Task instructions
Please return every line below that contains the string "Toggle".

Dataset entries
__________________________________________________

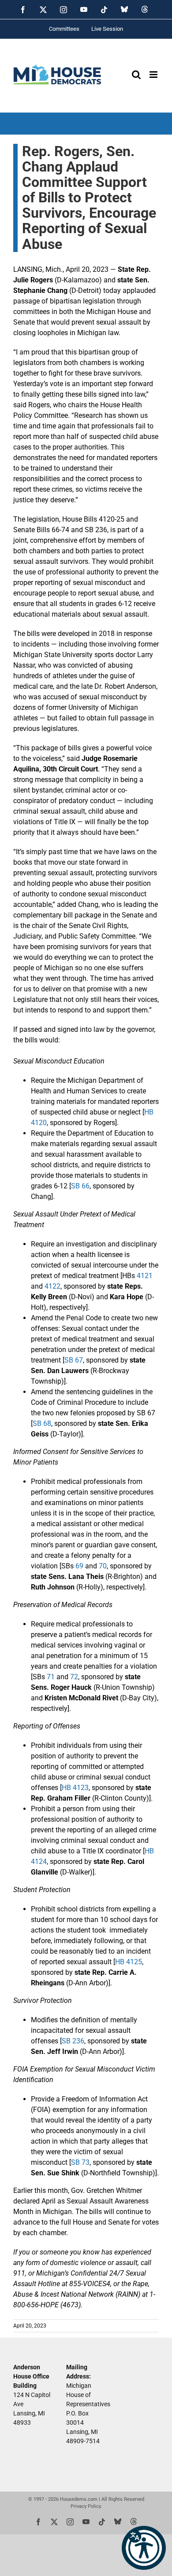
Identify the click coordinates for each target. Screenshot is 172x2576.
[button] (144, 2548)
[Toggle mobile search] (136, 74)
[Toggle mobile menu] (154, 74)
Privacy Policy (86, 2506)
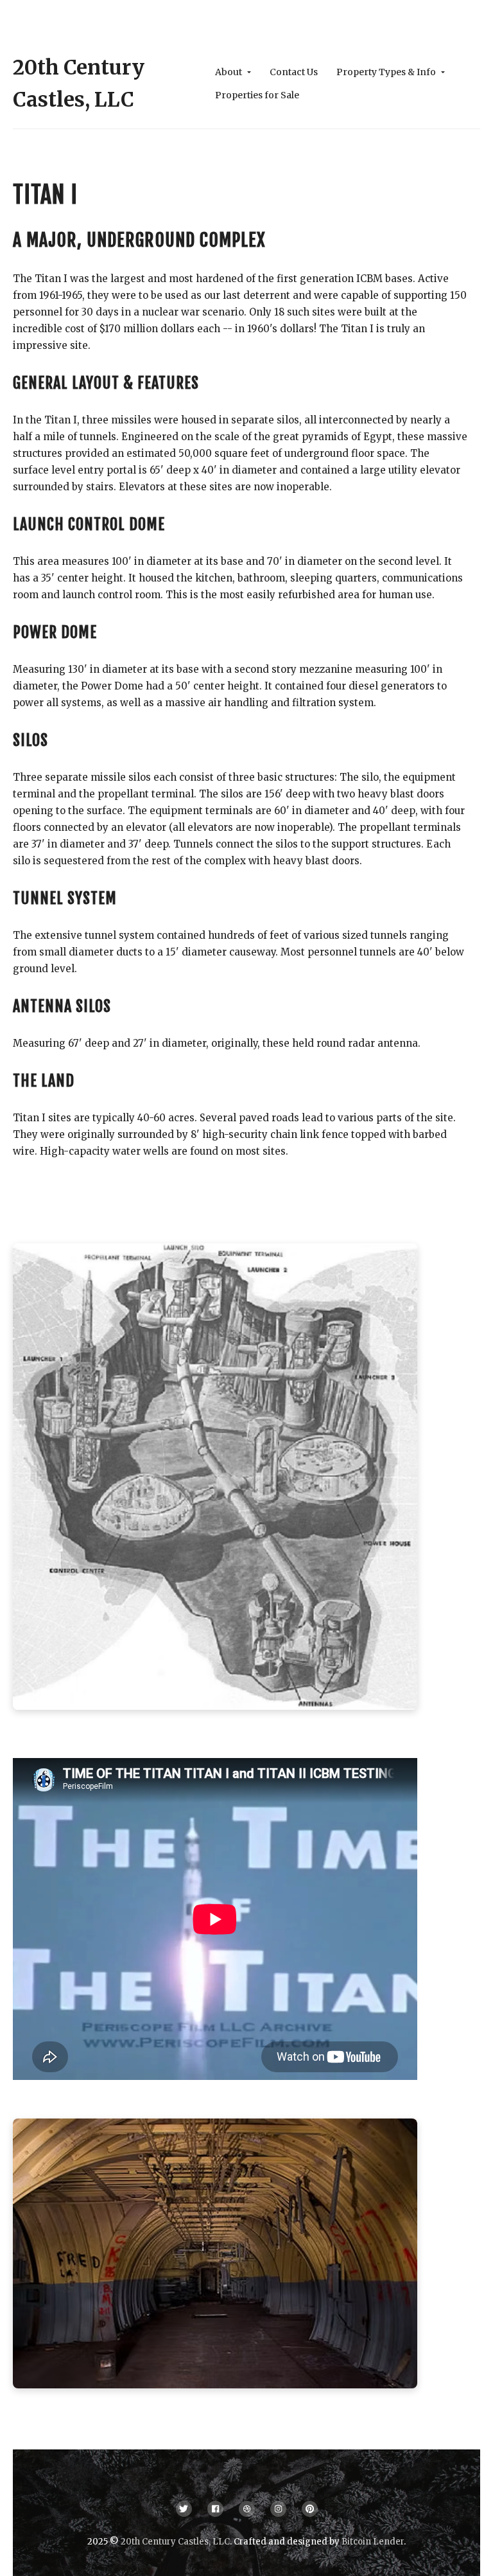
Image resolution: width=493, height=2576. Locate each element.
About (229, 72)
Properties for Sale (257, 95)
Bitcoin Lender (373, 2541)
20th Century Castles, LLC (175, 2541)
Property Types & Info (387, 72)
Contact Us (294, 72)
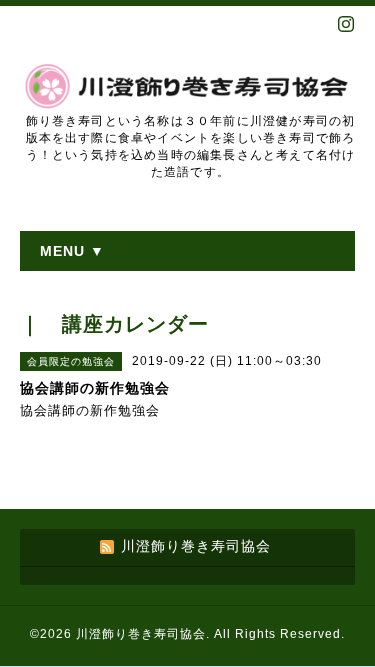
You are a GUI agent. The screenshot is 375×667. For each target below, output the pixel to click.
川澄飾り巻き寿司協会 (141, 634)
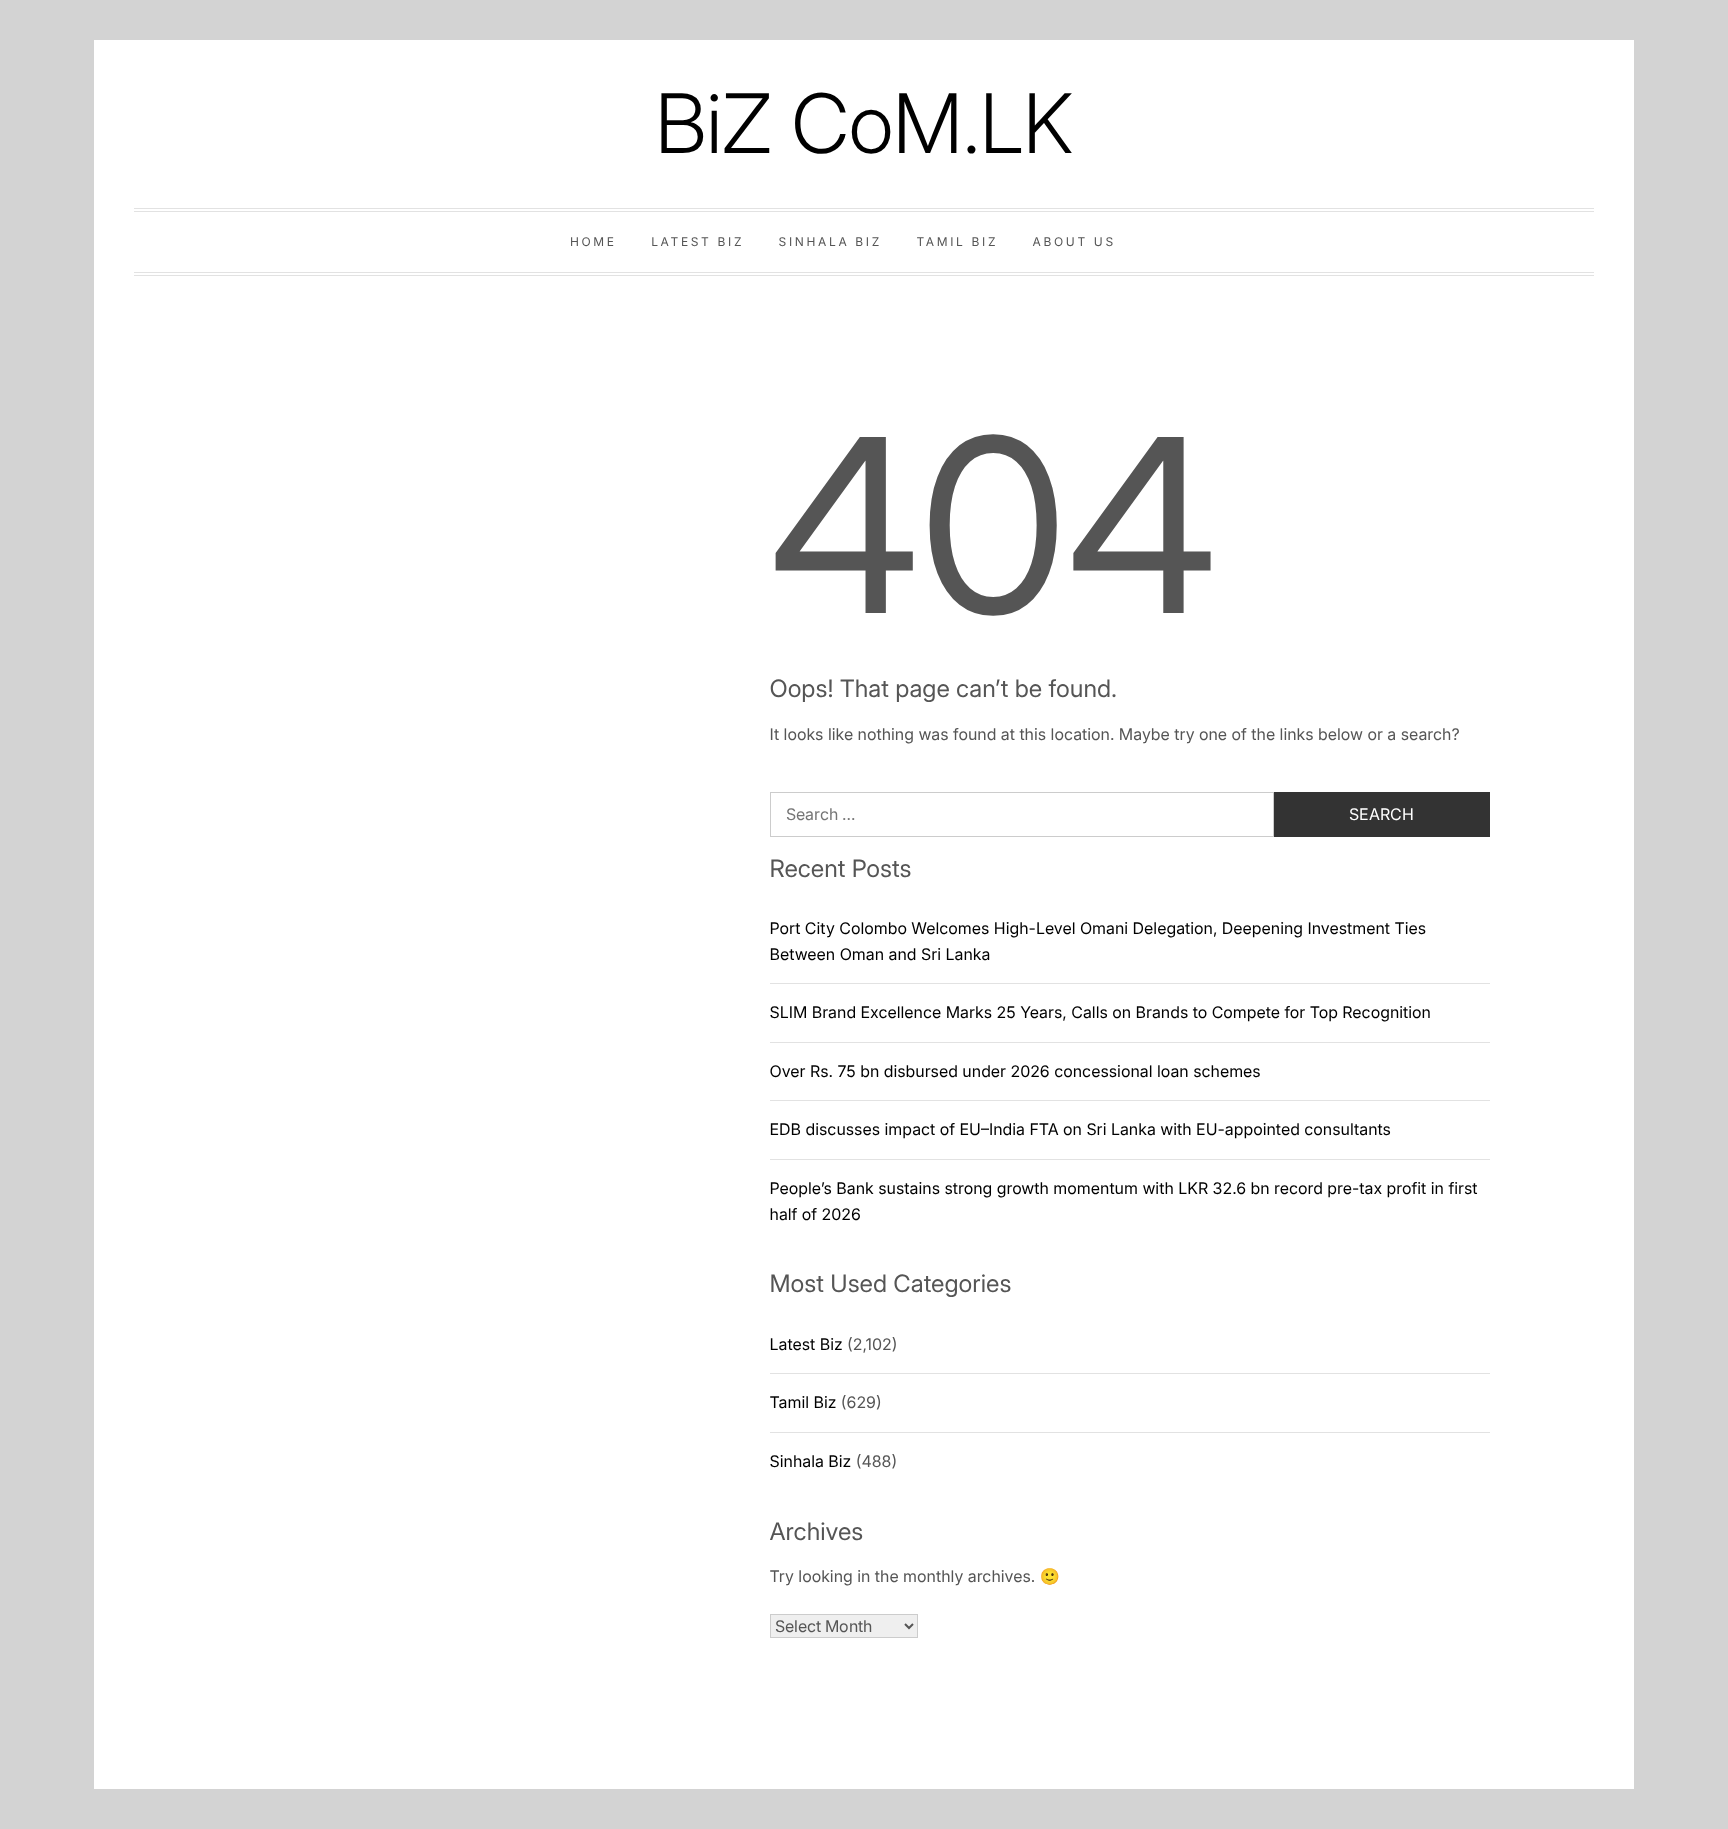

__________________________________________________

Reply
[Toggle mobile search] (136, 74)
[Toggle mobile menu] (154, 74)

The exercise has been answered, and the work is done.